Brief ▸ Of the material below, only the lines from the line containing "shabirahusada.com (25, 1633)" down to the line containing "gameseasy.id (20, 2390)" belong in the answer, written out exactly.

Records for the exercise ▸
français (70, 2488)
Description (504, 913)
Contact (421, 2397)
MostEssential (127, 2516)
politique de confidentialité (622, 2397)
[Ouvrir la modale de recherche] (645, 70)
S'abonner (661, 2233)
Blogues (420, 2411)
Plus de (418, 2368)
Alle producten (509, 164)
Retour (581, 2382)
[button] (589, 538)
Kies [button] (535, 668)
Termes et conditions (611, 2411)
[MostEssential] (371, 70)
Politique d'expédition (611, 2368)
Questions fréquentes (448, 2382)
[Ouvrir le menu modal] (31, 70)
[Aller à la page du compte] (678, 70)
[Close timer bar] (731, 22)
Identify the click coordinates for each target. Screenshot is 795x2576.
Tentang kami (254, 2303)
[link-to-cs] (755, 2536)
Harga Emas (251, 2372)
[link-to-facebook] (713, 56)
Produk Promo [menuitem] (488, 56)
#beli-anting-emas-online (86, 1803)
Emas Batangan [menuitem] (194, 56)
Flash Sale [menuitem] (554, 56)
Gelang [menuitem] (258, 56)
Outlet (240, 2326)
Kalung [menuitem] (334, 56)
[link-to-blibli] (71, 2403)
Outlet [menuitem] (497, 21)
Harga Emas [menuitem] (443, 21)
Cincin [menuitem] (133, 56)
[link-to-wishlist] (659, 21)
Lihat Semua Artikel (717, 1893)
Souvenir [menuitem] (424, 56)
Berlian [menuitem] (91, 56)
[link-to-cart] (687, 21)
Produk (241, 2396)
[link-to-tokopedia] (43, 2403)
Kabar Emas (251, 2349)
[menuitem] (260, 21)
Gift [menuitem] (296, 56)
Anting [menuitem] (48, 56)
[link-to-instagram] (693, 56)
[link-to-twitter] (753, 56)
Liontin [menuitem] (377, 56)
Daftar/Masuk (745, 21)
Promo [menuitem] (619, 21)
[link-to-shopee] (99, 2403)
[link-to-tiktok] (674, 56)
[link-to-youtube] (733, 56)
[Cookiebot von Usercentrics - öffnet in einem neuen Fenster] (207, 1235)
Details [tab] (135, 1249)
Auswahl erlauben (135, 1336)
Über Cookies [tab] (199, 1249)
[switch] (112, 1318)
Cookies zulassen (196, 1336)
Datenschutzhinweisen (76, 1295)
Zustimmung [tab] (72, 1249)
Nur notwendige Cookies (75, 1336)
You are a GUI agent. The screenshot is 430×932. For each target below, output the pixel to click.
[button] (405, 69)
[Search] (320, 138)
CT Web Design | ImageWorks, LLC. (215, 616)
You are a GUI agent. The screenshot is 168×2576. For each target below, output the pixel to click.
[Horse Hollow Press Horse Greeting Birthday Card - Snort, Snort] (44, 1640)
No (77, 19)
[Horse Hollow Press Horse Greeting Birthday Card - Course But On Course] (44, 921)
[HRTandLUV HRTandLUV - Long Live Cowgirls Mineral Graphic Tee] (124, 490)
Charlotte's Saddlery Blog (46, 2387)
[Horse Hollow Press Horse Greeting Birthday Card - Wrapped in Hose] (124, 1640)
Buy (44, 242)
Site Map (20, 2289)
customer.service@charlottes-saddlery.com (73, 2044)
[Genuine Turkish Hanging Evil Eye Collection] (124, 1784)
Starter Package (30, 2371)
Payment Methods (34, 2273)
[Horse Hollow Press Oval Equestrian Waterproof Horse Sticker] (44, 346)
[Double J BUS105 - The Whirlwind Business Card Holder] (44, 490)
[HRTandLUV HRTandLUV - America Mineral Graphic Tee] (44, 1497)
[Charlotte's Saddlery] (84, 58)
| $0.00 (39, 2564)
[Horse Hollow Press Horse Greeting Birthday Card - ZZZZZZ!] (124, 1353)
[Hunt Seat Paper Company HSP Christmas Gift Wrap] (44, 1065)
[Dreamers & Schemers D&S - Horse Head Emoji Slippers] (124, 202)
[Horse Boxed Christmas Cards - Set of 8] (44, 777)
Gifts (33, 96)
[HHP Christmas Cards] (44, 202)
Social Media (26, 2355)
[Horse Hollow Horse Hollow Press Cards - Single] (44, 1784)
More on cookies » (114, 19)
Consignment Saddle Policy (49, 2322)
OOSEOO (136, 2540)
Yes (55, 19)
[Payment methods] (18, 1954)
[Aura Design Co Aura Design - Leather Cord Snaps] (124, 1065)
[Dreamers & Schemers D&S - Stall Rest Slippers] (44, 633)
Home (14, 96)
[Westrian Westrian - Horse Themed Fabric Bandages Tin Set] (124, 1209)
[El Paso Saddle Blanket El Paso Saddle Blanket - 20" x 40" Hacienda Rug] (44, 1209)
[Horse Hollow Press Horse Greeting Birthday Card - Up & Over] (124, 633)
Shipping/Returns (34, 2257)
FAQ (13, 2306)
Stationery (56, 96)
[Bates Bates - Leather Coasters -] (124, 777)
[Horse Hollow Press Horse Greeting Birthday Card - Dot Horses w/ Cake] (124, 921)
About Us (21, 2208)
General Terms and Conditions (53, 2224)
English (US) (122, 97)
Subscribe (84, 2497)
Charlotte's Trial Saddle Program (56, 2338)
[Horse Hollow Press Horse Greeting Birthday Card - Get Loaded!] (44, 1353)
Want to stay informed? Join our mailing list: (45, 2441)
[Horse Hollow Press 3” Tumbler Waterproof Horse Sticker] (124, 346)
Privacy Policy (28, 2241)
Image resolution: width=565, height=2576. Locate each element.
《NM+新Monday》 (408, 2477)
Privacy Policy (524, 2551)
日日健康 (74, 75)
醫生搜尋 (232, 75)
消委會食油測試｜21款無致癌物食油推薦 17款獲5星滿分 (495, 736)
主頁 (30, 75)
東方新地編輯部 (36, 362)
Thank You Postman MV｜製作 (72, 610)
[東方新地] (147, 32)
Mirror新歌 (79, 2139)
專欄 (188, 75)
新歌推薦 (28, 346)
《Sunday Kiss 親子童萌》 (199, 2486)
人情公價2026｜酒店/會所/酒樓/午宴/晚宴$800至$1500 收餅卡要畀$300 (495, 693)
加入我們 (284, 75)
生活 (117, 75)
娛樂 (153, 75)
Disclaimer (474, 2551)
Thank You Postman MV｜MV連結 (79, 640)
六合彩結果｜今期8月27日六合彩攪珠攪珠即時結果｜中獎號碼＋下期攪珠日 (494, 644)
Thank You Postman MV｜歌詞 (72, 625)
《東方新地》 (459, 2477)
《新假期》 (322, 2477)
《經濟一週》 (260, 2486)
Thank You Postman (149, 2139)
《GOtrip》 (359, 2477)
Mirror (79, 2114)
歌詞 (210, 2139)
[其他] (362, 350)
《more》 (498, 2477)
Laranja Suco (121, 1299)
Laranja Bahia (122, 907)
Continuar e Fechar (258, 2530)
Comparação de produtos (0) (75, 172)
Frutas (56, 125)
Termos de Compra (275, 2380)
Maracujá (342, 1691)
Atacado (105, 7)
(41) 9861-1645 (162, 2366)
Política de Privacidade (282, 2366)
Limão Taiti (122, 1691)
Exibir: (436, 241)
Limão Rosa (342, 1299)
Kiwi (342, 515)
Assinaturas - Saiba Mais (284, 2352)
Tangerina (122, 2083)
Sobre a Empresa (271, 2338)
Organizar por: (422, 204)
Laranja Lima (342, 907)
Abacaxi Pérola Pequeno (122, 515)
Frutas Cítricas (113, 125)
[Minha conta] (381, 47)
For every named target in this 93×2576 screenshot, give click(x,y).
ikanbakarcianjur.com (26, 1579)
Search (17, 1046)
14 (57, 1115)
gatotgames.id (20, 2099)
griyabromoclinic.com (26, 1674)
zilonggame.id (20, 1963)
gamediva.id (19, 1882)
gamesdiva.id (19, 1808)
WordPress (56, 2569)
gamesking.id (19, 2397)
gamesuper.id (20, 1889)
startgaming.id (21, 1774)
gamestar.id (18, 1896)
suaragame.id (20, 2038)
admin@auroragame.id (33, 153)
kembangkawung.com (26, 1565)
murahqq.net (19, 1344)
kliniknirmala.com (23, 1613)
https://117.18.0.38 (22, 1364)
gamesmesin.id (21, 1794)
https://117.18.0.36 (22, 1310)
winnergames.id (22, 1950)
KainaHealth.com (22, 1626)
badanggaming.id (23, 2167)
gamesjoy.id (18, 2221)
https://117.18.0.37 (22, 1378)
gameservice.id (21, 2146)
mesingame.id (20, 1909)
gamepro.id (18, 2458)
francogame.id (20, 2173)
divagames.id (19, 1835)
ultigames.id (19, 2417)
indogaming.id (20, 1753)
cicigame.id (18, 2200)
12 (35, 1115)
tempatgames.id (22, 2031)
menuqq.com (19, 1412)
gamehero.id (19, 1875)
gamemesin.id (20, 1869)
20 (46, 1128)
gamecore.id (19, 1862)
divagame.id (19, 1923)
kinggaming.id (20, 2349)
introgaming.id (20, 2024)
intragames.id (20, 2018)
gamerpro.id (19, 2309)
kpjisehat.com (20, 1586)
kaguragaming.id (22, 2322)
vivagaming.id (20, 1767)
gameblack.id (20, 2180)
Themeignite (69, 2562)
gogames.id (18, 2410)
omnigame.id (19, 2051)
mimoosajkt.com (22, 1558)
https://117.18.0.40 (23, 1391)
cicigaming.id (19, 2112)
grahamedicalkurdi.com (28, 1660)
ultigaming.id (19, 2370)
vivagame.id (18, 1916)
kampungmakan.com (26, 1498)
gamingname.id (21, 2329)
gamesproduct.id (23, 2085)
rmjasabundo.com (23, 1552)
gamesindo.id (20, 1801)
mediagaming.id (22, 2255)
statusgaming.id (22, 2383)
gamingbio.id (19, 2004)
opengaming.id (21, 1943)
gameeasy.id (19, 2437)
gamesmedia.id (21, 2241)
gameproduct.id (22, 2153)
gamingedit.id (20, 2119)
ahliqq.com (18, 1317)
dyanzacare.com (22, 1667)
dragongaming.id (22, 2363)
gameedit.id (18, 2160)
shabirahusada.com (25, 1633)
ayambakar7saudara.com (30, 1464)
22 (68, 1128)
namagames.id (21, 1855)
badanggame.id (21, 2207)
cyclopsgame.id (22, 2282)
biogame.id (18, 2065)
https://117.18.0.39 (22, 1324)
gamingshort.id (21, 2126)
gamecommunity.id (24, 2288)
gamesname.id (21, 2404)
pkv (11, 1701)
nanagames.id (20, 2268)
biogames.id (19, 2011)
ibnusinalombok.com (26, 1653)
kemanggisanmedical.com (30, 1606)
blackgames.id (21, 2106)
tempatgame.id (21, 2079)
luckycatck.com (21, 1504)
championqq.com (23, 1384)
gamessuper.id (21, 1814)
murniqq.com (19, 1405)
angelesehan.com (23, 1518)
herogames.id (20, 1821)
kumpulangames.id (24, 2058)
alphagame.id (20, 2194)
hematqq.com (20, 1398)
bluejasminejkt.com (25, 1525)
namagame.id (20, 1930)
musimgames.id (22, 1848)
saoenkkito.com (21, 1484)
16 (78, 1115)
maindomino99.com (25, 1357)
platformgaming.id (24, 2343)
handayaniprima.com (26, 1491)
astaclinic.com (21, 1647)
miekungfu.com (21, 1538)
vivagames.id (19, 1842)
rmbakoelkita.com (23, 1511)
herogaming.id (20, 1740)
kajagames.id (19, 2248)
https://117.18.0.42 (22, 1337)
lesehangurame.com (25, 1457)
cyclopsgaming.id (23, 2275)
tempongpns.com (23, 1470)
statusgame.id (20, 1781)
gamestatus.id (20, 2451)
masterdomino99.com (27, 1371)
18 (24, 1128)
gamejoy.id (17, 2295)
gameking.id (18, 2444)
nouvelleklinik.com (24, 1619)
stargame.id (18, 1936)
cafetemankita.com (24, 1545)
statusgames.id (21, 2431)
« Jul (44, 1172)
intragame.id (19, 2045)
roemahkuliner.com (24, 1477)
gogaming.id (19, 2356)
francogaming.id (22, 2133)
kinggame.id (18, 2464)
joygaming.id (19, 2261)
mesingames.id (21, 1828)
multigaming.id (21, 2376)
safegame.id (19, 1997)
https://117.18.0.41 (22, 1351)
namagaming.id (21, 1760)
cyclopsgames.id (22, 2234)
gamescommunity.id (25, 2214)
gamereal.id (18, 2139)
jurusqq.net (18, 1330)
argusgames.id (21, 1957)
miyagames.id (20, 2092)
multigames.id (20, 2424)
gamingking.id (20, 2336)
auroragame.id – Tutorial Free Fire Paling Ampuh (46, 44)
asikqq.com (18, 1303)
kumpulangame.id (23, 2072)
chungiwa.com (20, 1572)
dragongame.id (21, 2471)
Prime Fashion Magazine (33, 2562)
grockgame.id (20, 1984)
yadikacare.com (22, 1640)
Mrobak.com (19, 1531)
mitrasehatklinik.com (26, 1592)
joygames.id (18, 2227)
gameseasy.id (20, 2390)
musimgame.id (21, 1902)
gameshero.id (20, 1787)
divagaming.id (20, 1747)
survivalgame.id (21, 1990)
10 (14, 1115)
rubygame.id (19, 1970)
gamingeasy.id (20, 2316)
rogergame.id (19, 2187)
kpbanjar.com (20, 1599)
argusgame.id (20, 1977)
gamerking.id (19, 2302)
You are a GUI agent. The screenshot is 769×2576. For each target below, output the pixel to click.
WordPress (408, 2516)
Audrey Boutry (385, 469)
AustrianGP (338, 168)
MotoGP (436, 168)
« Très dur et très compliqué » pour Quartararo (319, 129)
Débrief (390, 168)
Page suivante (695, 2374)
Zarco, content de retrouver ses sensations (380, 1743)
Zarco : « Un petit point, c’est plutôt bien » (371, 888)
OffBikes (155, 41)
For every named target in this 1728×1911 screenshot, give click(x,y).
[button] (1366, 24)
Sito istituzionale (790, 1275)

Response area ▸
shabirahusada.com (25, 1633)
ayambakar7saudara.com (30, 1464)
22 (68, 1128)
namagames.id (21, 1855)
badanggame.id (21, 2207)
cyclopsgame.id (22, 2282)
biogame.id (18, 2065)
https://117.18.0.39 (22, 1324)
gamingshort.id (21, 2126)
gamecommunity.id (24, 2288)
gamesname.id (21, 2404)
pkv (11, 1701)
nanagames.id (20, 2268)
biogames.id (19, 2011)
ibnusinalombok.com (26, 1653)
kemanggisanmedical.com (30, 1606)
blackgames.id (21, 2106)
tempatgame.id (21, 2079)
luckycatck.com (21, 1504)
championqq.com (23, 1384)
gamessuper.id (21, 1814)
murniqq.com (19, 1405)
angelesehan.com (23, 1518)
herogames.id (20, 1821)
kumpulangames.id (24, 2058)
alphagame.id (20, 2194)
hematqq.com (20, 1398)
bluejasminejkt.com (25, 1525)
namagame.id (20, 1930)
musimgames.id (22, 1848)
saoenkkito.com (21, 1484)
16 (78, 1115)
maindomino99.com (25, 1357)
platformgaming.id (24, 2343)
handayaniprima.com (26, 1491)
astaclinic.com (21, 1647)
miekungfu.com (21, 1538)
vivagames.id (19, 1842)
rmbakoelkita.com (23, 1511)
herogaming.id (20, 1740)
kajagames.id (19, 2248)
https://117.18.0.42 (22, 1337)
lesehangurame.com (25, 1457)
cyclopsgaming.id (23, 2275)
tempongpns.com (23, 1470)
statusgame.id (20, 1781)
gamestatus.id (20, 2451)
masterdomino99.com (27, 1371)
18 (24, 1128)
gamejoy.id (17, 2295)
gameking.id (18, 2444)
nouvelleklinik.com (24, 1619)
stargame.id (18, 1936)
cafetemankita.com (24, 1545)
statusgames.id (21, 2431)
« Jul (44, 1172)
intragame.id (19, 2045)
roemahkuliner.com (24, 1477)
gogaming.id (19, 2356)
francogaming.id (22, 2133)
kinggame.id (18, 2464)
joygaming.id (19, 2261)
mesingames.id (21, 1828)
multigaming.id (21, 2376)
safegame.id (19, 1997)
https://117.18.0.41 (22, 1351)
namagaming.id (21, 1760)
cyclopsgames.id (22, 2234)
gamescommunity.id (25, 2214)
gamereal.id (18, 2139)
jurusqq.net (18, 1330)
argusgames.id (21, 1957)
miyagames.id (20, 2092)
multigames.id (20, 2424)
gamingking.id (20, 2336)
auroragame.id – Tutorial Free Fire Paling Ampuh (46, 44)
asikqq.com (18, 1303)
kumpulangame.id (23, 2072)
chungiwa.com (20, 1572)
dragongame.id (21, 2471)
Prime Fashion Magazine (33, 2562)
grockgame.id (20, 1984)
yadikacare.com (22, 1640)
Mrobak.com (19, 1531)
mitrasehatklinik.com (26, 1592)
joygames.id (18, 2227)
gameseasy.id (20, 2390)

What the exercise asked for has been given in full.